- _WHAT YOU WILL DO_: Present the records from the line with "Where should I" through the line with "coord(143,118)" as a numbered list, with blank lines omitted and the pictures left out.

- _PROVIDED ENTRIES_:
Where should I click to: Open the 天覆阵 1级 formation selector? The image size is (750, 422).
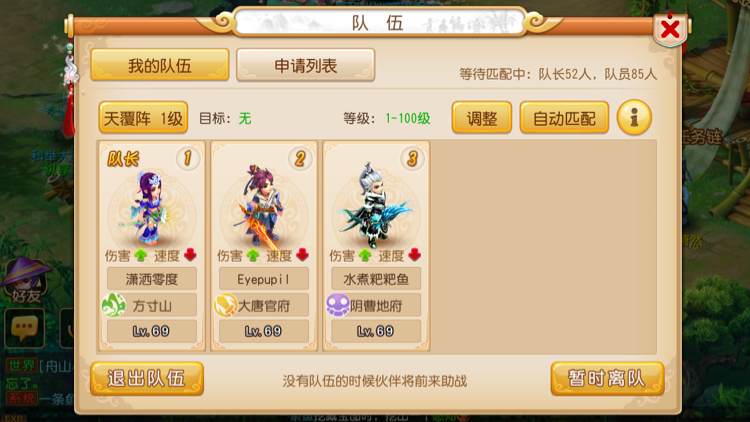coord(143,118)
---
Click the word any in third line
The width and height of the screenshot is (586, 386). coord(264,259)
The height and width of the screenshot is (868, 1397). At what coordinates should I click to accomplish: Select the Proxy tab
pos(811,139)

- _THE REPLY_:
1. Where should I click to: Open the 天覆阵 1级 formation selector? The image size is (750, 422).
2. coord(143,118)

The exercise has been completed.